In order to calculate the electrostatic mean-field interaction, the Poisson equation is solved on a 2D-grid for each time step. The length of the rectangular simulation region in the x-direction is the electrode distance D. Along the y-direction, the length is taken to be 3D. The grid contains 512 points along the electrode axis and 1536 along the other axis. The laser focus is positioned in the center of the rectangle. The pseudo-electrons are sampled on the grid using a linear weighting scheme. We impose the Dirichlet boundary condition for the potential ϕ = 0 at all four edges of the simulation region using the method of image charges. Toward this end, the grid is doubled in size and a charge of opposite sign is injected at the position mirrored along the positive edge. Due to the implicit periodicity of the Fast-Fourier Transform used for solving the Poisson equation, all contributions of the otherwise infinite sum of mirror charges are contained in the calculation. The electric field is obtained in the same step and linearly interpolated onto the positions of the pseudo-electrons. If a particle leaves the simulation region it is not considered anymore in the electrostatic interaction. Across the boundary perpendicular to the electrodes the propagation is continued whereas it is stopped if the pseudo-electron reaches the electrodes. For the pseudo-ions, the potential and field calculation on the grid is only calculated once at the start of the simulation.

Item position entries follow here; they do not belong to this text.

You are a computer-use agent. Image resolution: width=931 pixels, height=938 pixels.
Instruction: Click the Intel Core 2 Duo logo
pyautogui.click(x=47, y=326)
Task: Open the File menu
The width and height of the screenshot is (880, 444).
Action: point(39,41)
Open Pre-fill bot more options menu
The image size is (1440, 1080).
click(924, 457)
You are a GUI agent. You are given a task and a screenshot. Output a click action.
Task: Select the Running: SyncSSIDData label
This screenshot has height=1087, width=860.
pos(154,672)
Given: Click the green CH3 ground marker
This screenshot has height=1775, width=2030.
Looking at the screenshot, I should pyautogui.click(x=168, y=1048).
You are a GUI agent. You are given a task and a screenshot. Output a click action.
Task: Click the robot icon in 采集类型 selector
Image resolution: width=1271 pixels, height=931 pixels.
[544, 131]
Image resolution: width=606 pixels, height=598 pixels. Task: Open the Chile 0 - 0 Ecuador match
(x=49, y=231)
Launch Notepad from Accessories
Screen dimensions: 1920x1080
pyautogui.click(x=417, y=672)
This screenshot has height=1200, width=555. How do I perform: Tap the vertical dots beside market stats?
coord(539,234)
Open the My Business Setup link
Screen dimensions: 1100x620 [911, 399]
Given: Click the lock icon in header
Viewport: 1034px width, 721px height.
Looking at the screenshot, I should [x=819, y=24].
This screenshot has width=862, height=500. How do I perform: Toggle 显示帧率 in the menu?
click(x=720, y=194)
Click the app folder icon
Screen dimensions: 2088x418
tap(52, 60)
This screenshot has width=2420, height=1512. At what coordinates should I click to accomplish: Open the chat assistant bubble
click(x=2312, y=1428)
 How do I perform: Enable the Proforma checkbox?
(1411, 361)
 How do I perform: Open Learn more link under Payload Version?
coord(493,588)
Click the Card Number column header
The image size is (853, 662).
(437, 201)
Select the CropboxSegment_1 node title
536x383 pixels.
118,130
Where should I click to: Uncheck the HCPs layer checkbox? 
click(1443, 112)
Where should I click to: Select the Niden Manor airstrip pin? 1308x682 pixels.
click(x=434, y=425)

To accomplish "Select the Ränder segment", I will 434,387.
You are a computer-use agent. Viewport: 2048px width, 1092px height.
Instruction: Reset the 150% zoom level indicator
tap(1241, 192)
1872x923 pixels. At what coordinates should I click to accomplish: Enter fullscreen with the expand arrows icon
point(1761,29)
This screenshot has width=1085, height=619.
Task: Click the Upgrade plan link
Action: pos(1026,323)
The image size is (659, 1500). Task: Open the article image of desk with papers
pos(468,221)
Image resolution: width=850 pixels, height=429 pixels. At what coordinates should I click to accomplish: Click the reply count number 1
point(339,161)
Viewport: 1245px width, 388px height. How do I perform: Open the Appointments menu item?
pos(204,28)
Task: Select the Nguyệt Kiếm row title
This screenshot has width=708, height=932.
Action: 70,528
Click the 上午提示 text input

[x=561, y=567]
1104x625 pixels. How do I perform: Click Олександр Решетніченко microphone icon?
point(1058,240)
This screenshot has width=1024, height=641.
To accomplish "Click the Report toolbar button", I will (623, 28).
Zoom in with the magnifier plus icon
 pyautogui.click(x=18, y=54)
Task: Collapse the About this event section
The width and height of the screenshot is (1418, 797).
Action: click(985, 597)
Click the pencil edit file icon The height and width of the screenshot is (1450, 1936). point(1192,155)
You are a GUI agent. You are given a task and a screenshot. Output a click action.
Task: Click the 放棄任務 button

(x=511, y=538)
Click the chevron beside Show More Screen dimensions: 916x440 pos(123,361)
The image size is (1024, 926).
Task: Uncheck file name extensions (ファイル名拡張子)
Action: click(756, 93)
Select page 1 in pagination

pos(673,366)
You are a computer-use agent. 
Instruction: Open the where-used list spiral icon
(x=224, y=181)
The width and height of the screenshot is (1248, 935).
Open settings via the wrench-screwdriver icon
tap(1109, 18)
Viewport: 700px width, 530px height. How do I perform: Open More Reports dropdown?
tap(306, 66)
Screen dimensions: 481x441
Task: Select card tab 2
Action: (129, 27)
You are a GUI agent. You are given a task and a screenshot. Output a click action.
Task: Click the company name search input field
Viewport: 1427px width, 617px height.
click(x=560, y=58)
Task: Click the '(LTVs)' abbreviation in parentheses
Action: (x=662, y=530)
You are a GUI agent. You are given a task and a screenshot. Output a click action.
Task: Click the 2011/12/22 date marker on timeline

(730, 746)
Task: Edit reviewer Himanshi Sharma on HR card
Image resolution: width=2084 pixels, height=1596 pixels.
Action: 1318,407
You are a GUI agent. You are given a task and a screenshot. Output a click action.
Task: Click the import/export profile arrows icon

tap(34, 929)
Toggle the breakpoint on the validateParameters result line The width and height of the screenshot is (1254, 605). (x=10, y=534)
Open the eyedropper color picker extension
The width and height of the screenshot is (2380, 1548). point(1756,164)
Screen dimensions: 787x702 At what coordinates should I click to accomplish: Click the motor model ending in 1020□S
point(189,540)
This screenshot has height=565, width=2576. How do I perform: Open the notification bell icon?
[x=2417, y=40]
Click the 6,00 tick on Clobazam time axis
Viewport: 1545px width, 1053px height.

At each time step, the induced charge Q on both electrodes is calculated using the linear weighting potential of the infinite parallel plates shown above and summing over the ensemble of pseudo-electrons. Since the induced current decays over a timescale of 100 fs–1 ps (cf. discussion in relation to Fig. 7), much faster than the bandwidth of measurement electronics, the measured signal is assumed to be proportional to the induced charge Q averaged from 0.5–1 ns after the start of the simulation, when Q has reached a quasi asymptotic value (see Fig. 7a). The lower bound does, however, not impact the results significantly. In order to obtain the signal in the experiment from the 2D-simulation, the simulated induced charge density is multiplied by the repetition rate of the laser (10 kHz), the transimpedance gain (109 V/A) and the effective ionization length Δzion,eff which is a free parameter, whose order of magnitude should be between the focal spot-size and the Rayleigh length. The used values are Δzion,eff = 7μm (Fig. 4b), Δzion,eff  =  44 μm (Fig. 5), Δzion,eff  =  47 μm (Fig. 6) and Δzion,eff  =  25 μm (Fig. 7c).